| ASSIGNED TASK |
If a line in the data holds the string "width", list it.

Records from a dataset
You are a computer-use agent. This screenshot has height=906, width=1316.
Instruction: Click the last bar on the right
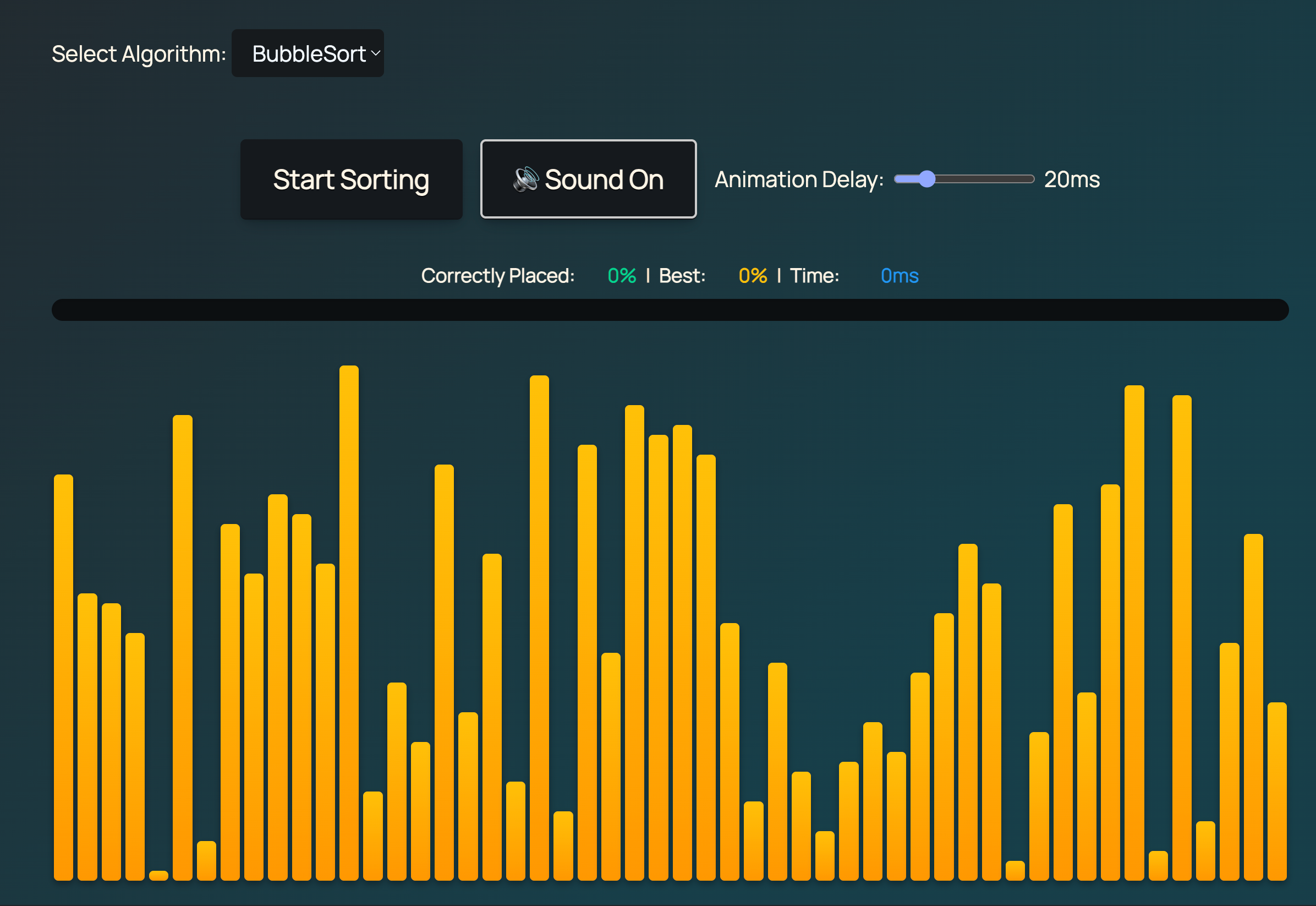tap(1276, 790)
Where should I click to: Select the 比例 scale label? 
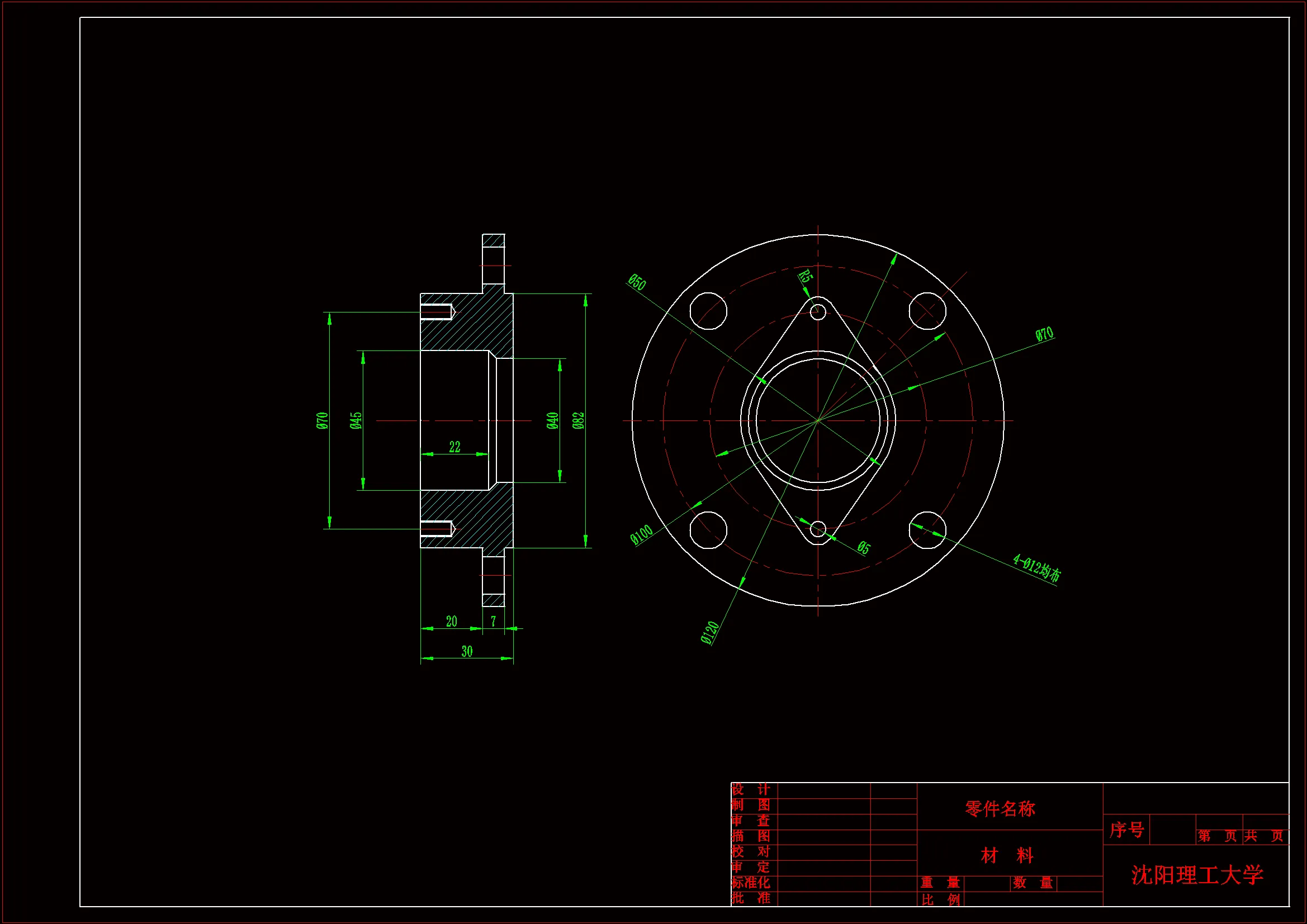pyautogui.click(x=940, y=899)
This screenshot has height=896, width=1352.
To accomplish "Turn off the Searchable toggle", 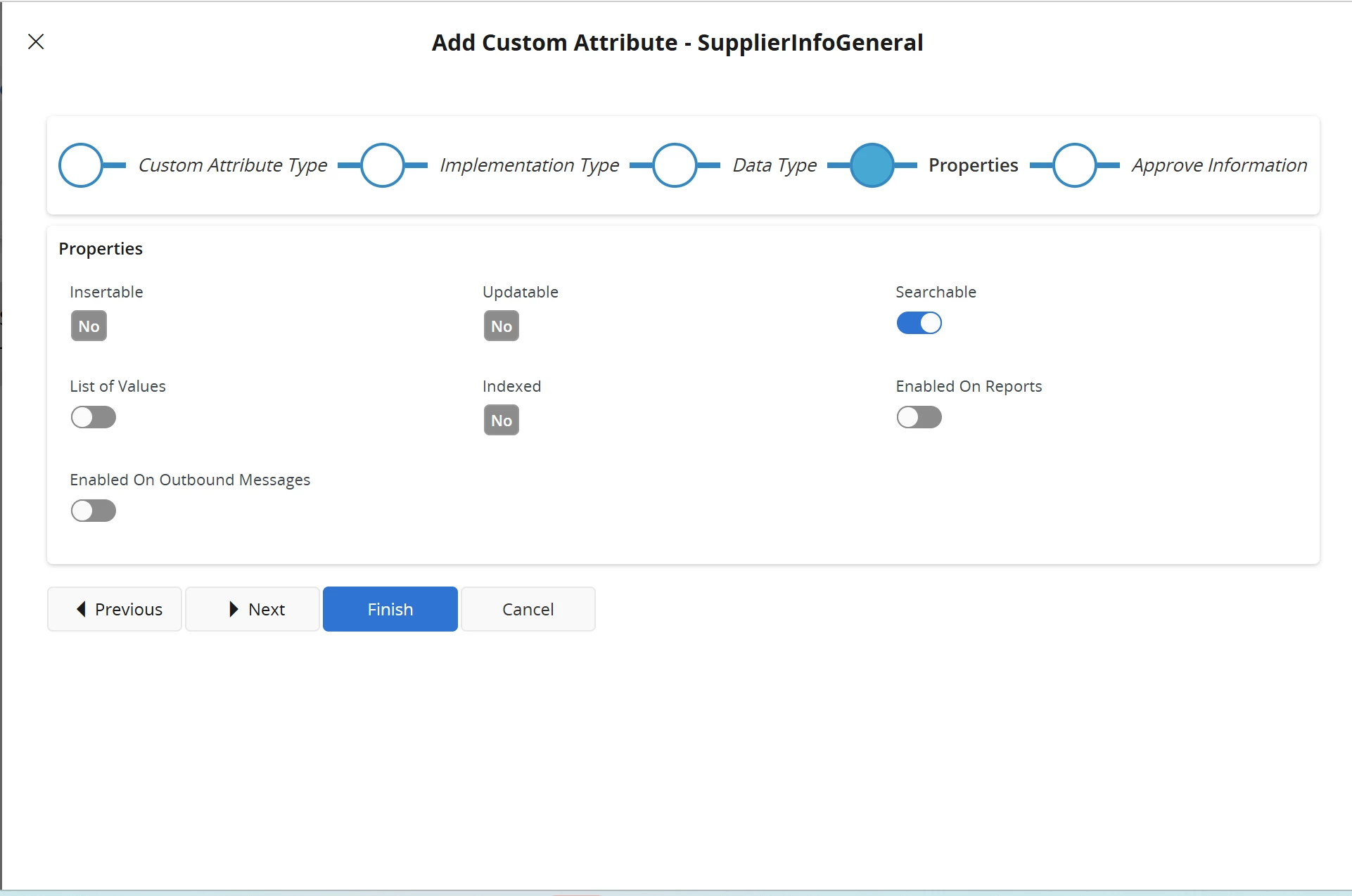I will 919,324.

| ANSWER BOX |
You are a computer-use agent. This screenshot has height=906, width=1316.
This screenshot has height=896, width=1352.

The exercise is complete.